Lo scorso 15 ottobre è stata celebrata in tutto il mondo la Giornata dei bambini mai nati, una ricorrenza che vuole ricordare tutti quei piccoli che non hanno mai visto la luce per un aborto spontaneo, per un aborto volontario nelle prime settimane o per morte in utero.
Che questa ricorrenza sia particolarmente sentita lo si è visto sui social: tanti post, soprattutto di donne, che hanno voluto condividere il ricordo di quei bambini mai nati, ma che hanno un nome e rimangono figli. Per sempre.
Questa constatazione è vera anche, e forse soprattuto, se la morte del bambino è avvenuta improvvisamente nelle prime settimane di gestazione e il motivo è che in questa fase della gravidanza – quando la presenza del bimbo è spesso ancora mantenuta riservata – si fa fatica, a livello sociale, a riconoscere che dentro il corpo della donna ci sia un figlio. Eppure la mamma, che magari è ancora nella fase ambivalente lo voglio/non lo voglio e vive le giornate tra euforia e paura, istintivamente sa che quella che sta prendendo corpo (letteralmente) dentro di lei non è una vita qualunque. Non è una vita sostituibile. È il suo bambino, la sua bambina.
Dire a una donna che ha subito il lutto della perdita di un figlio in grembo frasi quali: «Sei giovane, ne farai un altro», oppure «Hai già altri due splendidi bambini, evidentemente questo non doveva nascere» e simili è assolutamente fuori luogo. Pensiamoci: diremmo mai frasi simili a una mamma che ha perso un figlio nei primi anni di vita? No. E lo stesso vale per chi ha perso un bambino prima della nascita, anche se magari alle primissime settimane.
L’aborto, sia esso volontario o spontaneo, ha conseguente psicologiche importanti sulla donna, che è bene non sottovalutare. Tante donne sviluppano atteggiamenti o hanno sintomatologie che apparentemente non hanno spiegazione (es. insonnia, ansia eccessiva, insicurezza, tratti depressivi, iper protezione nei confronti di chi accudiscono…) ma che in realtà hanno una radice nascosta in quell’aborto avuto e mai elaborato dal punto di vista psicologico.
Ecco quanto scrive una donna che ha perso due bambini, dei quali uno per scelta volontaria.

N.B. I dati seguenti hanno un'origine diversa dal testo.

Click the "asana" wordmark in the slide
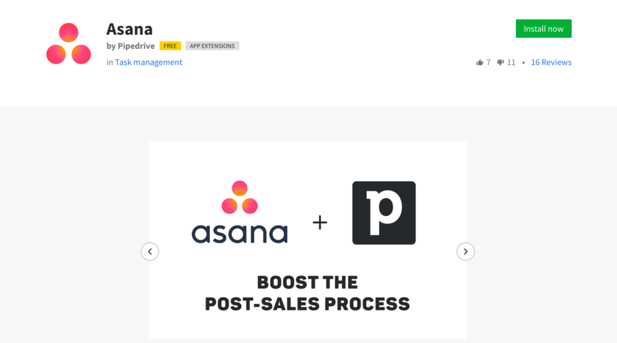 239,233
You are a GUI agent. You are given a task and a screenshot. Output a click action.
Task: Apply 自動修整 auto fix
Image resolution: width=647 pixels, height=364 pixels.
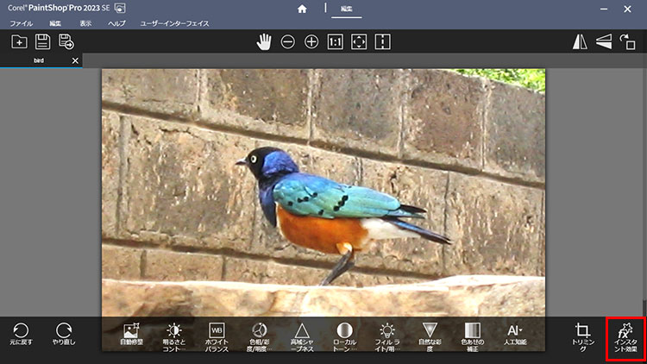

«È incredibile il senso di vuoto che si prova dopo un’interruzione di gravidanza, volontaria o spontanea che essa sia. […] Perché alla fine un bambino può essere voluto, non voluto, programmato, assolutamente no, ma è sempre tuo figlio e lo è dal momento in cui scopri di averlo in pancia e sì anche quando – come è successo a me – lo scopri solo dopo averlo perso.
Ancora oggi, nonostante le mie tre figlie mi riempiano la vita, la casa e le giornate (anche troppo, a volte) mi trovo spesso a pensare ai due bambini mai nati che ho ospitato nella mia pancia e mi chiedo come sarebbero, se sarebbero maschi o femmine, mi immagino la data in cui sarebbero nati, mi ricordo la data in cui sono MORTI. Sì, MORTI, perchè per le loro mamme questi bambini mai nati saranno sempre degli esseri viventi che a un certo punto sono scomparsi ed è per questo che l’aborto è un lutto a tutti gli effetti e come tale va trattato e rispettato».
La società dovrebbe imparare ad accogliere le donne che hanno perso i loro bambini in grembo, a riconoscere il loro dolore di madri, a sostenerle in un percorso di guarigione. Senza negare il lutto («È solo un grumo di cellule», «Ne farai un altro», etc.), senza nascondere un evento che è drammatico ma del quale è bene parlare senza vergogna (un aborto spontaneo non è colpa della donna), senza falsa compassione.